You may be too young to recall the era before computers. Paper was the medium, and people the processors. In the 1960s even copy machines were rare, so offices had to rely on carbon paper. My elementary school used mimeograph machines that used some sort of magic blue ink that copied documents on a roller that spit out test sheets. I believe my blood pressure would rise if I smelt the ink today, bringing back memories of fifth grade math tests.
I recall tagging along with my mother to a governmental office like the California Department of Motor Vehicles. We would wait, and wait, and wait for someone to call our number. Upon arriving at our window, many times we would be greeted (I’m using that word “greeted” loosely) by a woman who looked like she was counting the days to her next vacation, eleven months away. She would hardly make eye contact and go through the mundane process that she will do seventy times that day. The required business form was to be filled out in triplicate separated by black carbon paper. It regretfully left an unwanted black tattoo on her thumb. She, and clerks like her, would always said the same incantation in order to make the carbon paper magic work. “Please press firmly so as to be legible on all three copies.”
The carbon paper was one of the time-saving tools that spawned in the 1950s. A business practice that relied on its product was the practice of shuffling the forms into filing cabinet folders, many of them never be touched again.
Though as archaic as this may seem, we still acquire clients who still practice it. I don’t mean they use carbon paper or mimeograph machines, but they still lug mountains of paper that contribute to the middle aged bulges of their filing cabinets.
Assuming you don’t have to keep hard copies for such things as required by government regulations and such, the advent of the computer along with a scanner should put an end to most of the paper filing practice. I don’t advise this change just to be technologically advanced, but instead to be more efficient. Business information moves faster than ever. The more time you save performing mundane processes, the more time you can focus on managing your business. Here is a suggested procedure that you can implement in your accounts payable process:
- Paperless Accounts Payable set up: You need a few components to have an accounts payable paperless system.
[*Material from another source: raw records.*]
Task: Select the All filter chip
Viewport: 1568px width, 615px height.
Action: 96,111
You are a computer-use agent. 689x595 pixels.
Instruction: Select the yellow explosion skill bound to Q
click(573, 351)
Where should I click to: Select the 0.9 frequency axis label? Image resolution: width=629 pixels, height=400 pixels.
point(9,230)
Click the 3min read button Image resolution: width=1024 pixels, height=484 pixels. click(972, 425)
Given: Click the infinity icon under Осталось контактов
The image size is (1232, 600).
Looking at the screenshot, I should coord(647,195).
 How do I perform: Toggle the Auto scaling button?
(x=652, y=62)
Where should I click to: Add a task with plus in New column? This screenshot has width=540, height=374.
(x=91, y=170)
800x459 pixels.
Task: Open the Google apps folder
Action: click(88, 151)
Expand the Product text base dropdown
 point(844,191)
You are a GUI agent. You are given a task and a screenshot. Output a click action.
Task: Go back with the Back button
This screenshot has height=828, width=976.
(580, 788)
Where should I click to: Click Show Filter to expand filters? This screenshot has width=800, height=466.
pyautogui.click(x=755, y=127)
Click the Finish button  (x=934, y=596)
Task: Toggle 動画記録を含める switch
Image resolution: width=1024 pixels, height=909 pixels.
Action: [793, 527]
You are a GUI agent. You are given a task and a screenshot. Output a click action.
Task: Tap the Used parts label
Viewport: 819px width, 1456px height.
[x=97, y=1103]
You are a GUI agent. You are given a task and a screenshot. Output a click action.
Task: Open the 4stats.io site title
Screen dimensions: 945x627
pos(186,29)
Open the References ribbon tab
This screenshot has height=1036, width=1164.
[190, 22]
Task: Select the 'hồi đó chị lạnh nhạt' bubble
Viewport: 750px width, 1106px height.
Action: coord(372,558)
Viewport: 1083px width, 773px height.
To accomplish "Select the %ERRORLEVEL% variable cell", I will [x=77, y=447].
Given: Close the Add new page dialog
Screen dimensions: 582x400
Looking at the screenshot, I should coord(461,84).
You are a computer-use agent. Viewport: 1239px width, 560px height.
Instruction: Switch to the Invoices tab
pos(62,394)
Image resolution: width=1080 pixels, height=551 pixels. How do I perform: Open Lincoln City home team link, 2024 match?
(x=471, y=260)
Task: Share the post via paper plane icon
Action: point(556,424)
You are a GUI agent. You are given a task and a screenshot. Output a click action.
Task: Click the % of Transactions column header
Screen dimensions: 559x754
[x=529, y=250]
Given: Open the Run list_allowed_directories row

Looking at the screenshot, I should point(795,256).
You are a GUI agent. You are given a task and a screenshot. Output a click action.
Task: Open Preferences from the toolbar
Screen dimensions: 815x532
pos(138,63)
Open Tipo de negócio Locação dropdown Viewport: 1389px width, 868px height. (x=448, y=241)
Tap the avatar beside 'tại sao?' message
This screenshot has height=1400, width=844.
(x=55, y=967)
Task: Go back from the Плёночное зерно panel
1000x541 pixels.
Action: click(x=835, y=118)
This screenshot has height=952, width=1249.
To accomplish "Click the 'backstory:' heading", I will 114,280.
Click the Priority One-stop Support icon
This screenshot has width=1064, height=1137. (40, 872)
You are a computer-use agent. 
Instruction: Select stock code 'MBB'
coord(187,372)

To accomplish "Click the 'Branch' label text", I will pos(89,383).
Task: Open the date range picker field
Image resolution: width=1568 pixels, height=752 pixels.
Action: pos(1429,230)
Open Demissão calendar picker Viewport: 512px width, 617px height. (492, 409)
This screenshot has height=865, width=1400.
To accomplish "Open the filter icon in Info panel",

- An accounting software like QuickBooks that can attach files as part of its functionality.
- A scanner, preferably one that can scan both sides of a document if needed.
- A digital Accounts Payable folder (on your computer) to scan your bills and receipts.
- Scan bills and receipts into folders: The first step is to scan your (approved) bills and receipts into folders that are located on the same computer as QuickBooks. They could be scanned onto other drives in a company network, but I like to see everything in the same place. You can create subfolders by: date, employee, or office location. Identify them by Vendor and invoice number. You do not want to duplicate functions like creating folders for jobs, or vendor names, etc. because that will be superfluous to QuickBooks’s functions. The paper receipt should be initialed and dated by the person before he/she scans it.
- Dual screens work best: After scanning into your respective folders, bring your first bill up on a screen. Dual, synchronized screens work best because you can look at the bill as you process it. You may have to close the view when you attach it in QuickBooks, but not at the point of just entering the bill.
- Enter the bill in QuickBooks: Follow the normal procedures of entering a bill in QuickBooks. We strongly recommend that you enter the job name and use the Class system to allow greater flexibility in reports. If you are entering a credit card remittance (receipt), you may go to the Bank menu and enter it in that menu to the specific credit card, unless you want to track the vendor on the credit card. In that case, you would use the bill paying function and choose “credit card” under Method.
- Attach the bill or receipt to the Vendor Bills: As stated before, you may have to close the scanned item window, but attaching to QuickBooks is as easy as looking up the file.
- Following the Bill Paying Procedures: Open the Choose Bill Paying and follow the procedures you have established.
We normally shred the paper receipts at this point, but if you want to hold on to them initially until you are comfortable with the system, then let your anxiety level be the barometer. If you follow this procedure and tweak it to fit into your specific business, you will have accomplished not only reducing the filing burden, but increase your flexibility to report on your business, the ability to drill down to the actual receipt for each expense, and more time to manage your business.